George Jackson: Black Revolutionary
By Walter Rodney, November 1971
To most
readers in this continent, starved of authentic information by the imperialist
news agencies, the name of George Jackson is either unfamiliar or just a name.
The powers that be in the United States put forward the official version that
George Jackson was a dangerous criminal kept in maximum security in Americas
toughest jails and still capable of killing a guard at Soledad Prison. They say
that he himself was killed attempting escape this year in August. Official
versions given by the United States of everything from the Bay of Pigs in Cuba
to the Bay of Tonkin in Vietnam have the common characteristic of standing
truth on its head. George Jackson was jailed ostensibly for stealing 70
dollars. He was given a sentence of one year to life because he was black, and
he was kept incarcerated for years under the most dehumanizing conditions
because he discovered that blackness need not be a badge of servility but
rather could be a banner for uncompromising revolutionary struggle. He was
murdered because he was doing too much to pass this attitude on to fellow
prisoners. George Jackson was political prisoner and a black freedom fighter.
He died at the hands of the enemy.
Once it
is made known that George Jackson was a black revolutionary in the white mans
jails, at least one point is established, since we are familiar with the fact
that a significant proportion of African nationalist leaders graduated from
colonialist prisons, and right now the jails of South Africa hold captive some
of the best of our brothers in that part of the continent. Furthermore, there
is some considerable awareness that ever since the days of slavery the U.S.A.
is nothing but a vast prison as far as African descendants are concerned.
Within this prison, black life is cheap, so it should be no surprise that
George Jackson was murdered by the San Quentin prison authorities who are
responsible to Americas chief prison warder, Richard Nixon. What remains is to
go beyond the generalities and to understand the most significant elements attaching
to George Jacksons life and death.
When he
was killed in August this year, George Jackson was twenty nine years of age and
had spent the last fifteen [correction: 11 years] behind bars—seven of these in
special isolation. As he himself put it, he was from the lumpen. He was not
part of the regular producer force of workers and peasants. Being cut off from
the system of production, lumpen elements in the past rarely understood the
society which victimized them and were not to be counted upon to take organized
revolutionary steps within capitalist society. Indeed, the very term lumpen
proletariat was originally intended to convey the inferiority of this sector as
compared with the authentic working class.

Given information:

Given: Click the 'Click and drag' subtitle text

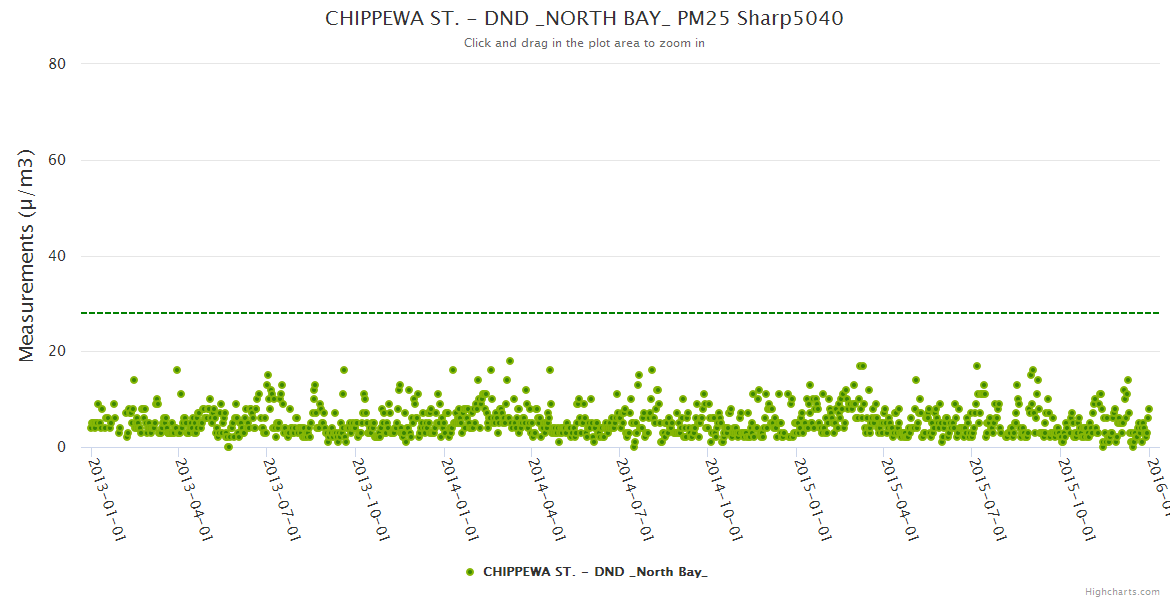Looking at the screenshot, I should [584, 43].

What this task involves: Extend the essay on George Jackson from the point where it stops. The data are separate from the essay on George Jackson.

Result of this exercise:
Yet
George Jackson, like Malcolm X before him, educated himself painfully behind
prison bars to the point where his clear vision of historical and contemporary
reality and his ability to communicate his perspective frightened the U.S.
power structure into physically liquidating him. Jacksons survival for so many
years in vicious jails, his self-education, and his publication of Soledad
Brother were tremendous personal achievements, and in addition they offer on
interesting insight into the revolutionary potential of the black mass in the
U.S.A., so many of whom have been reduced to the status of lumpen.
Under
capitalism, the worker is exploited through the alienation of part of the
product of his labour. For the African peasant, the exploitation is effected
through manipulation of the price of the crops which he laboured to produce.
Yet, work has always been rated higher than unemployment, for the obvious
reason that survival depends upon the ability to obtain work. Thus, early in
the history of industrialization, workers coined the slogan the right to work.
Masses of black people in the U.S.A. are deprived of this basic right. At best
they live in a limbo of uncertainty as casual workers, last to be hired and
first to be fired. The line between the unemployed or criminals cannot be
dismissed as white lumpen in capitalist Europe were usually dismissed.
The
latter were considered as misfits and regular toilers served as the vanguard.
The thirty-odd million black people in the U.S.A. are not misfits. They are the
most oppressed and the most threatened as far as survival is concerned. The
greatness of George Jackson is that he served as a dynamic spokesman for the
most wretched among the oppressed, and he was in the vanguard of the most
dangerous front of struggle.
Jail is
hardly an arena in which one would imagine that guerrilla warfare would take
place. Yet, it is on this most disadvantaged of terrains that blacks have
displayed the guts to wage a war for dignity and freedom. In Soledad Brother,
George Jackson movingly reveals the nature of this struggle as it has evolved
over the last few years. Some of the more recent episodes in the struggle at
San Quentin prison are worth recording. On February 27th this year, black and
brown (Mexican) prisoners announced the formation of a Third World Coalition.
This came in the wake of such organizations as a Black Panther Branch at San
Quentin and the establishment of SATE (Self-Advancement Through Education).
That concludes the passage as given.